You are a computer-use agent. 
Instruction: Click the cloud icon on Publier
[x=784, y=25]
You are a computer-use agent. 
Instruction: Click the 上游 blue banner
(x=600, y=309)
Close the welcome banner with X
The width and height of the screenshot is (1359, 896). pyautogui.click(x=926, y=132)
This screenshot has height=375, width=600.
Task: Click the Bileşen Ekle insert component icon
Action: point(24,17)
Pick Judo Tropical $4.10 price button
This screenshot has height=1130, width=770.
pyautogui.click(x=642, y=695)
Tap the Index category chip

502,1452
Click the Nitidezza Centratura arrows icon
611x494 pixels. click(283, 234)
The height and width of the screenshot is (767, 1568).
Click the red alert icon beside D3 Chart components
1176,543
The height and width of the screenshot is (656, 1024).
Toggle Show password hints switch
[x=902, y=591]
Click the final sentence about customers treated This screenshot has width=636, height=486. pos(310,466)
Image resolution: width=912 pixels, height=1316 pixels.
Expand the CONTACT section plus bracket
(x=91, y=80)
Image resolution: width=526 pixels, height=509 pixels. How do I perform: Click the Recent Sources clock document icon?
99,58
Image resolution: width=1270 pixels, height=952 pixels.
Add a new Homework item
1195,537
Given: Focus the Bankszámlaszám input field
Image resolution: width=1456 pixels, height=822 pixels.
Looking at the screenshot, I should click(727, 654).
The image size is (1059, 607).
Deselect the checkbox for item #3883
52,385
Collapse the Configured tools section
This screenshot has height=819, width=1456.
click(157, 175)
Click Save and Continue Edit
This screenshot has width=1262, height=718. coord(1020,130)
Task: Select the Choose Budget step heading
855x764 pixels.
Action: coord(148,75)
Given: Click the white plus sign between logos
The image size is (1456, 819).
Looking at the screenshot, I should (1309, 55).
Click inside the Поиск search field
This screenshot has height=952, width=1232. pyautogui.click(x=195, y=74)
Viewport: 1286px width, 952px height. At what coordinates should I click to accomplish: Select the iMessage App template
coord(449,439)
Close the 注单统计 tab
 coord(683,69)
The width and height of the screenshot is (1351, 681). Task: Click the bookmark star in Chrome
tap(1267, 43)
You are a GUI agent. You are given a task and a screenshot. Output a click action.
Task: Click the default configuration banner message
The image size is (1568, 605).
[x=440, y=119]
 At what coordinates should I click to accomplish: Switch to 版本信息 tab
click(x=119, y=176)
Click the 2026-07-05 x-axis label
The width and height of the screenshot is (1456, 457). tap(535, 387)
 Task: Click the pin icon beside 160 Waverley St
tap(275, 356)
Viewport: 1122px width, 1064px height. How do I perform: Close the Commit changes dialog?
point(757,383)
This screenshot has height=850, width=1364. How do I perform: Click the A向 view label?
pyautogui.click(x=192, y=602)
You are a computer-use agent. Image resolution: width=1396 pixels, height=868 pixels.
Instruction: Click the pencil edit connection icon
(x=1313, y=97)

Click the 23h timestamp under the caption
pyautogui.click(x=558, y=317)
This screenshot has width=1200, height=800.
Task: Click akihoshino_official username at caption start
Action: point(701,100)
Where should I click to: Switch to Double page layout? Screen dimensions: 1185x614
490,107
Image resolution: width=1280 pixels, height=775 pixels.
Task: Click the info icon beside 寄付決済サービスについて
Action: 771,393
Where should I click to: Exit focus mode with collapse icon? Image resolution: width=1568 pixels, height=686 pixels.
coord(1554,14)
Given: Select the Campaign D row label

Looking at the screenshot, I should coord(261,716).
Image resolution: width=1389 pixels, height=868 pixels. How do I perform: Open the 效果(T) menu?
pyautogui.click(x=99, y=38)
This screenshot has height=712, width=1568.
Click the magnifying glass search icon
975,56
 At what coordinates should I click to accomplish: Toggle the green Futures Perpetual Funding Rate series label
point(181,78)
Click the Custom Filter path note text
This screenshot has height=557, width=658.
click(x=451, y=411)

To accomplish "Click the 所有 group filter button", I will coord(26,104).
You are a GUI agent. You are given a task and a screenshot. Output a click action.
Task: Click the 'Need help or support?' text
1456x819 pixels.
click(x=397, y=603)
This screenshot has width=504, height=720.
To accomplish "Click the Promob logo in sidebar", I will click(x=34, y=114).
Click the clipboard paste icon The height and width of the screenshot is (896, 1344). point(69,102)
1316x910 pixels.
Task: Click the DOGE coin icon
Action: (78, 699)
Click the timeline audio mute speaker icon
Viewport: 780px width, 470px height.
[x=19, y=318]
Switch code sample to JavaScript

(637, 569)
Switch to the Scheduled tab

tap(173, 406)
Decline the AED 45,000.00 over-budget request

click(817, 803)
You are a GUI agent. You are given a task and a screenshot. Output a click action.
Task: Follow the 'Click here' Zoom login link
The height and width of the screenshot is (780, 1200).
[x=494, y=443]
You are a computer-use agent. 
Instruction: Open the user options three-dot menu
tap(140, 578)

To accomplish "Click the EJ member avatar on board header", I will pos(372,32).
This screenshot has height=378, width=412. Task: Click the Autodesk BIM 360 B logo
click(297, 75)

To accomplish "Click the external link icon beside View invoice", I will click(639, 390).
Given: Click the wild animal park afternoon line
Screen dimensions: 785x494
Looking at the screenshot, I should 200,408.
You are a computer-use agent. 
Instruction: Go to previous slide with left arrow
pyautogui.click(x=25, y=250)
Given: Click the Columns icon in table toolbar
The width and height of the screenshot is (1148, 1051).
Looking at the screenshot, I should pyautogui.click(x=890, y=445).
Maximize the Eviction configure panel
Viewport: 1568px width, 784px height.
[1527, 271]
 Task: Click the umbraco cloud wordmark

◆ ◆ ◆ ◆ ◆

Aim of the task. Can you reproduce the lines from the line with "Click Save and Continue Edit" up to and including the line with "pyautogui.click(x=99, y=38)", substituting "Screen size" for every "Viewport" and leaving everything else unchanged?

The solution.
Click Save and Continue Edit
This screenshot has width=1262, height=718. coord(1020,130)
Task: Select the Choose Budget step heading
855x764 pixels.
Action: coord(148,75)
Given: Click the white plus sign between logos
The image size is (1456, 819).
Looking at the screenshot, I should (1309, 55).
Click inside the Поиск search field
This screenshot has height=952, width=1232. pyautogui.click(x=195, y=74)
Screen size: 1286px width, 952px height. At what coordinates should I click to accomplish: Select the iMessage App template
coord(449,439)
Close the 注单统计 tab
 coord(683,69)
The width and height of the screenshot is (1351, 681). Task: Click the bookmark star in Chrome
tap(1267, 43)
You are a GUI agent. You are given a task and a screenshot. Output a click action.
Task: Click the default configuration banner message
The image size is (1568, 605).
[x=440, y=119]
 At what coordinates should I click to accomplish: Switch to 版本信息 tab
click(x=119, y=176)
Click the 2026-07-05 x-axis label
The width and height of the screenshot is (1456, 457). tap(535, 387)
 Task: Click the pin icon beside 160 Waverley St
tap(275, 356)
Screen size: 1122px width, 1064px height. How do I perform: Close the Commit changes dialog?
point(757,383)
This screenshot has height=850, width=1364. How do I perform: Click the A向 view label?
pyautogui.click(x=192, y=602)
You are a computer-use agent. Image resolution: width=1396 pixels, height=868 pixels.
Instruction: Click the pencil edit connection icon
(x=1313, y=97)

Click the 23h timestamp under the caption
pyautogui.click(x=558, y=317)
This screenshot has width=1200, height=800.
Task: Click akihoshino_official username at caption start
Action: point(701,100)
Where should I click to: Switch to Double page layout? Screen dimensions: 1185x614
490,107
Image resolution: width=1280 pixels, height=775 pixels.
Task: Click the info icon beside 寄付決済サービスについて
Action: 771,393
Where should I click to: Exit focus mode with collapse icon? Image resolution: width=1568 pixels, height=686 pixels.
coord(1554,14)
Given: Select the Campaign D row label

Looking at the screenshot, I should coord(261,716).
Image resolution: width=1389 pixels, height=868 pixels. How do I perform: Open the 效果(T) menu?
pyautogui.click(x=99, y=38)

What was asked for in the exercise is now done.